RHEL 6.6 for example does not support the '-k' flag.

So the script falls back to just using 'timeout '

But I have seen that if 'timeout' is being used, that the timeout does not work. 'socat' command keeps on running forever....

The only way that I can get it to work is by adding timeout:

            ltcmd="timeout -s9 $tmt $tcmd"

That sends the KILL signal upon timeout, which IMHO is the same as 'timeout -k'

I've had this with mariadb galera cluster 10.0.14 and 10.0.15. but PXC behavior will be the same.

Related branches

Kenny Gryp (gryp) on 2015-01-12
summary: - wsrep_xtrabackup_sst-v2 timeout doesn't kill
+ wsrep_xtrabackup_sst-v2 sst-initial-timeout doesn't kill when 'timeout
+ -k' is unsupported
summary: - wsrep_xtrabackup_sst-v2 sst-initial-timeout doesn't kill when 'timeout
+ wsrep_xtrabackup_sst-v2 sst-initial-timeout doesn't work when 'timeout
-k' is unsupported

Just checked on Oracle 6.6 (I don't have a RH or Centos) and it is confirmed, it doesn't have -k parameter:

Mandatory arguments to long options are mandatory for short options too.
  -s, --signal=SIGNAL
                   specify the signal to be sent on timeout.
                   SIGNAL may be a name like `HUP' or a number.
                   See `kill -l` for a list of signals
      --help display this help and exit
      --version output version information and exit

So our script is not compatible with some distributions.

# timeout --version
timeout (GNU coreutils) 8.4

Changed in percona-xtradb-cluster:
status: New → Confirmed
tags: added: i49877

Same on CentOS 6.6. if somebody cares:

[openxs@centos bzr2]$ timeout --help
Usage: timeout [OPTION] NUMBER[SUFFIX] COMMAND [ARG]...
  or: timeout [OPTION]
Start COMMAND, and kill it if still running after NUMBER seconds.
SUFFIX may be `s' for seconds (the default), `m' for minutes,
`h' for hours or `d' for days.

Mandatory arguments to long options are mandatory for short options too.
  -s, --signal=SIGNAL
                   specify the signal to be sent on timeout.
                   SIGNAL may be a name like `HUP' or a number.
                   See `kill -l` for a list of signals
      --help display this help and exit
      --version output version information and exit

If the command times out, then exit with status 124. Otherwise, exit
with the status of COMMAND. If no signal is specified, send the TERM
signal upon timeout.
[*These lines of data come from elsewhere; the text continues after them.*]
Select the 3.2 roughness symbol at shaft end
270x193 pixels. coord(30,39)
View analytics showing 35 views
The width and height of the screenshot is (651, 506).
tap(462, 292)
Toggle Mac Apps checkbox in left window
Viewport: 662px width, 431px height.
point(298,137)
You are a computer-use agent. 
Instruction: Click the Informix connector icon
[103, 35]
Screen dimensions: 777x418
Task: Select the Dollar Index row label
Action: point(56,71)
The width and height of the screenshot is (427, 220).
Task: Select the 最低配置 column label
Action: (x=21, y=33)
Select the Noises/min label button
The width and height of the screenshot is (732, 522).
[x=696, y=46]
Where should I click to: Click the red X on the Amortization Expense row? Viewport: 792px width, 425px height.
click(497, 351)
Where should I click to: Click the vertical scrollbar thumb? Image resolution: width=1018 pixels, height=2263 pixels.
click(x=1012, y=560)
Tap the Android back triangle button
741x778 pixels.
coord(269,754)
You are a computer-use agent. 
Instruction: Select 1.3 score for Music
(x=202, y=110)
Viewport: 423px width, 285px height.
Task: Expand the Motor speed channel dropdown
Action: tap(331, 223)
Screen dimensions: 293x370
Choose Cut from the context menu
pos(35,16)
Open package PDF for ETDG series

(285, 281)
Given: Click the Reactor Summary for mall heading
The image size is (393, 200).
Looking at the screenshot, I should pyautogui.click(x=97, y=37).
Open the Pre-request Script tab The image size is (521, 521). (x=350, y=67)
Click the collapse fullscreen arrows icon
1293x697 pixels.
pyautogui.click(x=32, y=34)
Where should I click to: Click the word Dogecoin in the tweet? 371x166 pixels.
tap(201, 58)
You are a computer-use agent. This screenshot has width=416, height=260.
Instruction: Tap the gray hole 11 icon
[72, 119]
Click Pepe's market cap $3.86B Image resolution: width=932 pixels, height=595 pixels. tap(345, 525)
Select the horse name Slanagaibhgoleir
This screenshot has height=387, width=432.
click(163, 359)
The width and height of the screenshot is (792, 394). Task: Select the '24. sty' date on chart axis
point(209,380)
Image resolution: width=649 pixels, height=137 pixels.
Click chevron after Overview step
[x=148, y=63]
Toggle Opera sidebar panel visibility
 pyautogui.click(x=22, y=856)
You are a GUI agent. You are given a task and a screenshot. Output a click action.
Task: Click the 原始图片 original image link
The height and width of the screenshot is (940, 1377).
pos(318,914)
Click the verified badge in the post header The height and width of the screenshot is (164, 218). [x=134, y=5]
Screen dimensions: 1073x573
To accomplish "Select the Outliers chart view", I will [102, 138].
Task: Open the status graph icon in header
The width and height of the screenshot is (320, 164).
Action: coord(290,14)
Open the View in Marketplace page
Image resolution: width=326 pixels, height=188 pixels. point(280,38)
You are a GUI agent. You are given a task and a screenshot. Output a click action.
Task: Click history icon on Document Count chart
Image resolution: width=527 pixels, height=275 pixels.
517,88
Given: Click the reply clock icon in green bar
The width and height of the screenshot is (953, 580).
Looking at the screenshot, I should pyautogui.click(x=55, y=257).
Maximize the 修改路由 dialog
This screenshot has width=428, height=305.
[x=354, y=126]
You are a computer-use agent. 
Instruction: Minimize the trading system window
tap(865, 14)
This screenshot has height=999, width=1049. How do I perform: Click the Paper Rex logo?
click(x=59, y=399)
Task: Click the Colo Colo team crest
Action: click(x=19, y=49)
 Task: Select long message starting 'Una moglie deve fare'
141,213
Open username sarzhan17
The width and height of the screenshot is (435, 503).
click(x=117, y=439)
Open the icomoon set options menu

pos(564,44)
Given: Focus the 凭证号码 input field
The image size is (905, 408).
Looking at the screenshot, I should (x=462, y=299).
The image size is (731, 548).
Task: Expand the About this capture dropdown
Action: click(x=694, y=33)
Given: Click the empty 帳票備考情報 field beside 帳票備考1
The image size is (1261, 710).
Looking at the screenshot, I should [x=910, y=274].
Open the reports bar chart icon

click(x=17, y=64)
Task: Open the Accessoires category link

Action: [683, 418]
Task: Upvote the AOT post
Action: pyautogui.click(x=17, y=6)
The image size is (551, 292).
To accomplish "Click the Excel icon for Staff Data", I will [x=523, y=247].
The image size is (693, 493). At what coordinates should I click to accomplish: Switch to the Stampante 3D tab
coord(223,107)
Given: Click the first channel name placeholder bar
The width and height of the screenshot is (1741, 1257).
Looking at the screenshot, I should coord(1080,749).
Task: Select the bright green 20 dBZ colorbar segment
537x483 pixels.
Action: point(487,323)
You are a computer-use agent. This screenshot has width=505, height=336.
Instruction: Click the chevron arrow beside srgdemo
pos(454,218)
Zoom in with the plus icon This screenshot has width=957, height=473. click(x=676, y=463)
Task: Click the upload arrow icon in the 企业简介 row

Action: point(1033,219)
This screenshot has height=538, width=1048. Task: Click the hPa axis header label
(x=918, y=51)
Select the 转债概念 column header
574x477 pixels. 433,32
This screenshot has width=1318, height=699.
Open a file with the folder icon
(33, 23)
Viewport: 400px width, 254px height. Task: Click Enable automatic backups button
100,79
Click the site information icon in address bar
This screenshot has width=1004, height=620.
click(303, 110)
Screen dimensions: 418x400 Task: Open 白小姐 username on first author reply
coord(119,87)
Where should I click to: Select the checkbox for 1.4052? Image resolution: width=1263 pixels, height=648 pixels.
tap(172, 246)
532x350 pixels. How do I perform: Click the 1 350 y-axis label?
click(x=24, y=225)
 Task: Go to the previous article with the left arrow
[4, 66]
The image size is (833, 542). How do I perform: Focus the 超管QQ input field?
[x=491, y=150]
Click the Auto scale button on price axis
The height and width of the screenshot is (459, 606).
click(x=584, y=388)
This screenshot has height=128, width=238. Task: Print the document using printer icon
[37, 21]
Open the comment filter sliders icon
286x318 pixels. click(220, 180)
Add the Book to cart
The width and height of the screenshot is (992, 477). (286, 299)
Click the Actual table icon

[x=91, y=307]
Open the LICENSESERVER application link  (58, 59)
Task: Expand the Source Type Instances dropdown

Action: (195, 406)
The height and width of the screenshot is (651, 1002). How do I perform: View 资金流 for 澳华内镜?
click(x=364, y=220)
The TERM signal kills any process that does not
block or catch that signal. For other processes, it may be necessary to
use the KILL (9) signal, since this signal cannot be caught.

Report timeout bugs to <email address hidden>
GNU coreutils home page: <http://www.gnu.org/software/coreutils/>
General help using GNU software: <http://www.gnu.org/gethelp/>
For complete documentation, run: info coreutils 'timeout invocation'
[openxs@centos bzr2]$ cat /etc/issue
CentOS release 6.6 (Final)
Kernel \r on an \m

Alexey Kopytov (akopytov) wrote :

To the bug verification team:

the problem described in this report is not about the "-k" switch not being supported by the timeout utility. This case is handled in wsrep_xtrabackup_sst-v2 as you can see from the original report.

The problem being described here is that under some (unknown) circumstances the socat utility is not properly terminated after a timeout when started like this:

timeout $tmt $tcmd

where $tcmd contains socat + some command line arguments.

This is what needs to be verified.

Muhammad Irfan (muhammad-irfan) wrote :

[mysqld]
# SST method
wsrep_sst_method=xtrabackup-v2
[SST]
sst-initial-timeout=1

mysql> show global variables like '%version%';
+-------------------------+---------------------------------------------------------------------------------------------------+
| Variable_name | Value |
+-------------------------+---------------------------------------------------------------------------------------------------+
| innodb_version | 5.6.20-68.0 |
| protocol_version| 10|
| slave_type_conversions | |
| version | 5.6.20-68.0-56 |
| version_comment | Percona XtraDB Cluster (GPL), Release rel68.0, Revision 886, WSREP version 25.7, wsrep_25.7.r4126 |
| version_compile_machine | x86_64 |
| version_compile_os | Linux |
+-------------------------+---------------------------------------------------------------------------------------------------+

[root@centos3 mysql]# iptables -A INPUT -p tcp --destination-port 4444 -j DROP && iptables -A OUTPUT -p tcp --destination-port 4444 -j DROP

[root@centos3 mysql]# /etc/init.d/mysql start
Starting MySQL (Percona XtraDB Cluster)....State transfer in progress, setting sleep higher
....... ERROR! The server quit without updating PID file (/var/lib/mysql/centos3.bm.int.percona.com.pid).
 ERROR! MySQL (Percona XtraDB Cluster) server startup failed!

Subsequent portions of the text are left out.